De Haas said some of the killings appeared to be linked to the competition between factions within the party.
"For example, Senzo Mchunu’s supporters opposed to Willies Mchunu’s. There was speculation at the time that Phillip Dlamini who died in Ntshanga, took the bullet for the eThekwini mayor, James Nxumalo, who was due at the meeting at which he was killed, or the preferred candidate for the area.
"Joe Dlamini, who was killed in Pietermaritzburg, was number one on a hit list, and there was an attack on one of the others [ANC members] whose name appeared on the list. The municipal manager Mxolisi Nkosi, whose name also appeared on the list, was suspended as manager on the pretext of financial irregularity, but he had made unpopular decisions relating to alleged corruption by senior employees and other unpopular [political] decisions."
'Factional resentment continues'
READ: Worse protests to come - expert
De Haas said all the names on the hit list were people who supported erstwhile premier Senzo Mchunu, who was axed and replaced by Willies Mchunu.

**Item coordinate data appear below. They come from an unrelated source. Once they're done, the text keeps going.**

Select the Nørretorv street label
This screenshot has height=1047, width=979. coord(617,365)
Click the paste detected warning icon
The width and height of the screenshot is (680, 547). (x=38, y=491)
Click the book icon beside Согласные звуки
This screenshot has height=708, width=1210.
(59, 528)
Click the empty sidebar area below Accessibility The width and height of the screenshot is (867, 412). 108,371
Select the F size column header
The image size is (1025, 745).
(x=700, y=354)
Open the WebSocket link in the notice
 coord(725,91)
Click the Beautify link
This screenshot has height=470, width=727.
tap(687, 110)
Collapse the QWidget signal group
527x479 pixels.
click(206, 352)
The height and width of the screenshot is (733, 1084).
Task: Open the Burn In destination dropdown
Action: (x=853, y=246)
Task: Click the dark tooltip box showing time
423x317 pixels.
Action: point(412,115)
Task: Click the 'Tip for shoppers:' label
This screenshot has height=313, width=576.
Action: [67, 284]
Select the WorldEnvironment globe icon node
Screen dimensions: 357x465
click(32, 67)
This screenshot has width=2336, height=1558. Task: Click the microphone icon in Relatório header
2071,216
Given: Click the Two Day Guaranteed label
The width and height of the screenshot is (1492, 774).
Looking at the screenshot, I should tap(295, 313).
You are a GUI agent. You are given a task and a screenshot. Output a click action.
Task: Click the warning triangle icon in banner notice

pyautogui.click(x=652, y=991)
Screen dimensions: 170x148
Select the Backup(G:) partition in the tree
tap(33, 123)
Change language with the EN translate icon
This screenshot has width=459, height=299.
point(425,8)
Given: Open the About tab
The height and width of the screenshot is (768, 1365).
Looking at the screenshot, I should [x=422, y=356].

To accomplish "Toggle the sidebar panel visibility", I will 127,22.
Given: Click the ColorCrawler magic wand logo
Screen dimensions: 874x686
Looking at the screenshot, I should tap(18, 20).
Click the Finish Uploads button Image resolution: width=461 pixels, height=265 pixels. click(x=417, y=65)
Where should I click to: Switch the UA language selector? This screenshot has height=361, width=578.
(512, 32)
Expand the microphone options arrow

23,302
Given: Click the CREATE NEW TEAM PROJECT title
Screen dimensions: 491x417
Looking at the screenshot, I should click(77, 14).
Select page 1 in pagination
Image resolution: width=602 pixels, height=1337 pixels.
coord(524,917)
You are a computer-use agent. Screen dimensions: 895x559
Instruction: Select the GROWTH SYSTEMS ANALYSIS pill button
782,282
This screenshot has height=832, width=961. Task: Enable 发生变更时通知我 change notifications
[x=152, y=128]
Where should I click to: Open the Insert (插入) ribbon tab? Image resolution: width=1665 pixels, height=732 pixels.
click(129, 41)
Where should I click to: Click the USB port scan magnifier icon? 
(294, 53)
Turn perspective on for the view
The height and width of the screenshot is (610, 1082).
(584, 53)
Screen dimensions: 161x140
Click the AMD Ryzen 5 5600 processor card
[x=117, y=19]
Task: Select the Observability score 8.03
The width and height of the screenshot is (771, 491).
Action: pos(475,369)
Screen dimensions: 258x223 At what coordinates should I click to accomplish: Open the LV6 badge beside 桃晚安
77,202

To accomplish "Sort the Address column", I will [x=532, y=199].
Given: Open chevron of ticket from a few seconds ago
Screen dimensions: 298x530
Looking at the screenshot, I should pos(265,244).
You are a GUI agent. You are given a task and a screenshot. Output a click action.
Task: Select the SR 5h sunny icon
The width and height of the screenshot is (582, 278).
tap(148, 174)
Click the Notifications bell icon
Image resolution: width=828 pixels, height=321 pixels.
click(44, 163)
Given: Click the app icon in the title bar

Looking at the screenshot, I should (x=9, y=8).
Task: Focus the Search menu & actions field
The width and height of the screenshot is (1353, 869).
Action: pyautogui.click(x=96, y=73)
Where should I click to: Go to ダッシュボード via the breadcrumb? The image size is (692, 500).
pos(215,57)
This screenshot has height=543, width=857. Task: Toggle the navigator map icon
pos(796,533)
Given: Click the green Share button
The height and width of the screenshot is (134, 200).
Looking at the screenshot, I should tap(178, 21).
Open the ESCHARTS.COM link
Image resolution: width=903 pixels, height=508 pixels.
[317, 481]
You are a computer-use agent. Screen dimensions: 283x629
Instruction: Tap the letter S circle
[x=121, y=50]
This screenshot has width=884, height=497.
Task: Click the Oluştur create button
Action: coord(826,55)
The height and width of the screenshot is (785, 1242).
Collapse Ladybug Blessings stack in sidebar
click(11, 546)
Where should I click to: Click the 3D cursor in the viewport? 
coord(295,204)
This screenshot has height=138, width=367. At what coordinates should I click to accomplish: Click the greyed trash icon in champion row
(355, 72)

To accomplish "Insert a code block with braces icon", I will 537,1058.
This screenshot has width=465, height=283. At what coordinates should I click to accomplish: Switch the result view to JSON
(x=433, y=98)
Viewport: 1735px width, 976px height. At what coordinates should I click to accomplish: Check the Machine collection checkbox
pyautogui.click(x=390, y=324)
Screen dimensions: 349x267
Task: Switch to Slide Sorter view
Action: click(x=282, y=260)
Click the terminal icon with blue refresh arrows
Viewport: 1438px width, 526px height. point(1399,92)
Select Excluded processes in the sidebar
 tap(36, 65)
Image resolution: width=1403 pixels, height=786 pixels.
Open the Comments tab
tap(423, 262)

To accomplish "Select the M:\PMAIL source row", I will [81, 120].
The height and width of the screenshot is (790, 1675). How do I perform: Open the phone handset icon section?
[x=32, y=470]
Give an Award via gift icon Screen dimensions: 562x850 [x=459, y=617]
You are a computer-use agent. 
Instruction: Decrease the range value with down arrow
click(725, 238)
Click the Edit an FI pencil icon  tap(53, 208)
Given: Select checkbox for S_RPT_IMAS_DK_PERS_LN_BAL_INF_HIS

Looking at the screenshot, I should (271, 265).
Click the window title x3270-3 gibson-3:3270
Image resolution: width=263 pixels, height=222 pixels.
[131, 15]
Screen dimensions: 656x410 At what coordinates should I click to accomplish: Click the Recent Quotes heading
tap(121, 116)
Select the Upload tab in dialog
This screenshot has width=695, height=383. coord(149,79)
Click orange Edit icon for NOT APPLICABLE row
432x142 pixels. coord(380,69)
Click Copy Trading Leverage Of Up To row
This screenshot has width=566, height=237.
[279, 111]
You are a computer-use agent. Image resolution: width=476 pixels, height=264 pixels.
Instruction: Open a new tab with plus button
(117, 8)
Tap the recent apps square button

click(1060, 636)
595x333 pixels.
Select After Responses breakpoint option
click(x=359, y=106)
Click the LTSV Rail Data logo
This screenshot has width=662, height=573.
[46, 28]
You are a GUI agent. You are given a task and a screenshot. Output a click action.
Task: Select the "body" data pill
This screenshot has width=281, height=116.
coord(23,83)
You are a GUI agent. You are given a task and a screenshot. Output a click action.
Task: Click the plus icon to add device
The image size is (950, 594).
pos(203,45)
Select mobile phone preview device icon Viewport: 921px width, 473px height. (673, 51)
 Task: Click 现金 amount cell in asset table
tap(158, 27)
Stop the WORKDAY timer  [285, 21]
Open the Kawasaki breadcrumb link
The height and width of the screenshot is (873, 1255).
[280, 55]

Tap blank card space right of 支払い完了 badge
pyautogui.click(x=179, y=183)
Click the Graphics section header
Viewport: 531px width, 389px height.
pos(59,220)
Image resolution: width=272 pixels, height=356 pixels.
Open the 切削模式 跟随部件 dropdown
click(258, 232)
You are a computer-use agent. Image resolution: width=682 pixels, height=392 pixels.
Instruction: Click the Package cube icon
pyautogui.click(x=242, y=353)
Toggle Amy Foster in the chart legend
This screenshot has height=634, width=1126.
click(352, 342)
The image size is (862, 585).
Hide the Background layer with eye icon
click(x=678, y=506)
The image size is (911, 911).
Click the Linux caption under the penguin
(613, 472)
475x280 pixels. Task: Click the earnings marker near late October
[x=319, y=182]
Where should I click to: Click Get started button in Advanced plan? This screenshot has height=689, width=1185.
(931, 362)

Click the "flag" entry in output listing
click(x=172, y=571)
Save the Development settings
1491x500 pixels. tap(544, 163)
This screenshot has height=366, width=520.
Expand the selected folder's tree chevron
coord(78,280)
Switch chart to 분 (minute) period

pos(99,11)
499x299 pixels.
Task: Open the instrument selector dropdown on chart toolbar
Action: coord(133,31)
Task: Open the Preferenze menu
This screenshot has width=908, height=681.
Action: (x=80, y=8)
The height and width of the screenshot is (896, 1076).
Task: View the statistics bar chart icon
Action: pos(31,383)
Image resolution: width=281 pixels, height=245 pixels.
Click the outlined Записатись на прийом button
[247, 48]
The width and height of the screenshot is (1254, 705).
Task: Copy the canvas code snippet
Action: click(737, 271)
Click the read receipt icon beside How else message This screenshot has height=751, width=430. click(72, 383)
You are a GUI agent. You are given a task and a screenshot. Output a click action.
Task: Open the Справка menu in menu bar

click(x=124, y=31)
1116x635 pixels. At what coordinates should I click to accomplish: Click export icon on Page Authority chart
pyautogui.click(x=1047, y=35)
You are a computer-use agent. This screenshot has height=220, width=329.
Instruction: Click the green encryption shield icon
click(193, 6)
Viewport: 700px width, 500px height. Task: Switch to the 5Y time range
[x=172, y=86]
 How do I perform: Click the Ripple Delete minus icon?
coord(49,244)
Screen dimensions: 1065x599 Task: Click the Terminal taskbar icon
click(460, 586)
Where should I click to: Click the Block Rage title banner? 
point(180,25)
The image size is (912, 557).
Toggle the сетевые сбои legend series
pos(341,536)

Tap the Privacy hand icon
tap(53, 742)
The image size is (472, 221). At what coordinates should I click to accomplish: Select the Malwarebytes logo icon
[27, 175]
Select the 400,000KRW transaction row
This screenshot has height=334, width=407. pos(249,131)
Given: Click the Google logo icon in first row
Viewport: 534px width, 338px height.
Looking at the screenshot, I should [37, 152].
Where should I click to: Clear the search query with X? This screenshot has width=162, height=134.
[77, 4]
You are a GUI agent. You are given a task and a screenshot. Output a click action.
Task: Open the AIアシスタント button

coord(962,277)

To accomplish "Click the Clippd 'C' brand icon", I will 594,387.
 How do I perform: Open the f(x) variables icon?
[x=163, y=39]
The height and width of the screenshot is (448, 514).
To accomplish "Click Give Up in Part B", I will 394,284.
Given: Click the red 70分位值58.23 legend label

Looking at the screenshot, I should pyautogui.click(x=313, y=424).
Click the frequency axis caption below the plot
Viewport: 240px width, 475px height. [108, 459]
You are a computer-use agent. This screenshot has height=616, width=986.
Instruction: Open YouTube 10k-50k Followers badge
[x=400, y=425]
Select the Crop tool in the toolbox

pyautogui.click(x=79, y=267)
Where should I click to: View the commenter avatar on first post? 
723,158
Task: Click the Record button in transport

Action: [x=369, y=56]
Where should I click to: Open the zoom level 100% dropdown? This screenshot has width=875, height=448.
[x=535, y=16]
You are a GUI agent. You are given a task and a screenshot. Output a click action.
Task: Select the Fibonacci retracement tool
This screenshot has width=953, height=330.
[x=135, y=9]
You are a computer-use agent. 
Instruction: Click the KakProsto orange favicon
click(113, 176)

"Even though changes have been made with the replacement of Senzo Mchunu with Willies Mchunu, factional resentment continues and together with a stand against corruption, is said to play a part in some of the killings," she said.
De Haas said it was concerning that people were still being killed, despite nominations having been finalised.
"There may well be inter-party incidents and tensions in strongly contested areas, for example the ANC vs the IFP, the ANC vs independent candidates or the EFF.”
She said the crux of the problem was that there were few convictions.
"So people get away with it. And because hit men are generally used, it becomes even more difficult to get a conviction of who sent the hit men, especially if witnesses die.
"As long as people keep getting away with murder, those who want to kill political or other enemies will continue doing so," De Haas said.